Pusat Perbelanjaan Sudah Mulai Buka di Thailand – Thailand, negara pertama di luar Cina yang melaporkan tidak ada kasus harian baru untuk pertama kalinya dalam dua bulan pada hari Rabu ketika pemerintah mempertimbangkan untuk mengurangi lebih banyak pembatasan pada bisnis.

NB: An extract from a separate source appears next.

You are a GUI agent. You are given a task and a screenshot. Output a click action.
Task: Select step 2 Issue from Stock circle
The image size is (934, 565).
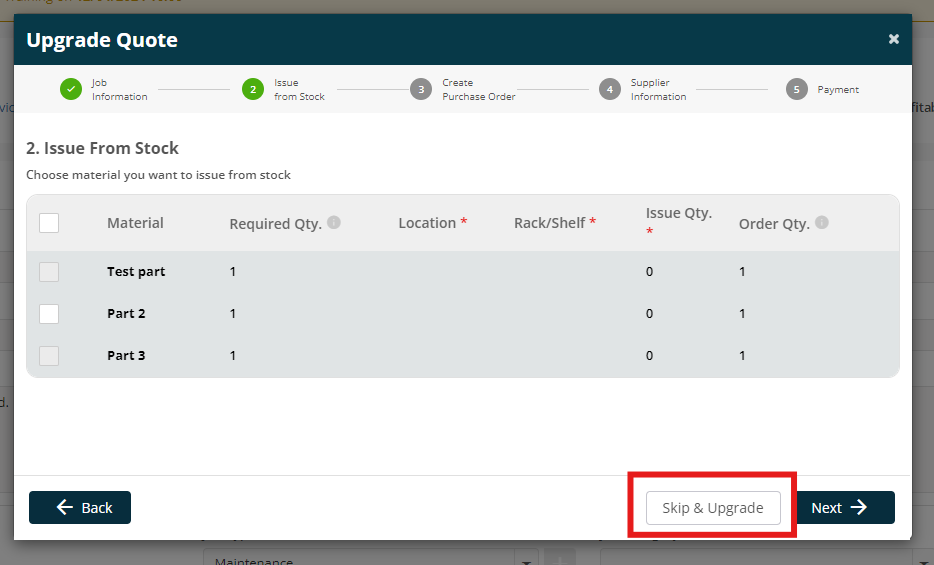tap(253, 89)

“Kita semua dapat merasa lega tetapi tidak berpuas diri,” kata Taweesin Wisanuyothin, juru bicara Pusat Administrasi Situasi COVID-19 pemerintah. www.mustangcontracting.com

“Kita perlu melanjutkan dengan langkah-langkah utama yaitu mencuci tangan, berlatih menjaga jarak sosial dan memakai masker,” katanya. bet88

Thailand mendeteksi kasus virus corona pertamanya yaitu seorang turis yang datang dari Cina pada 13 Januari. Sejak itu, Thailand mencatat total 3.017 infeksi dan 56 kematian.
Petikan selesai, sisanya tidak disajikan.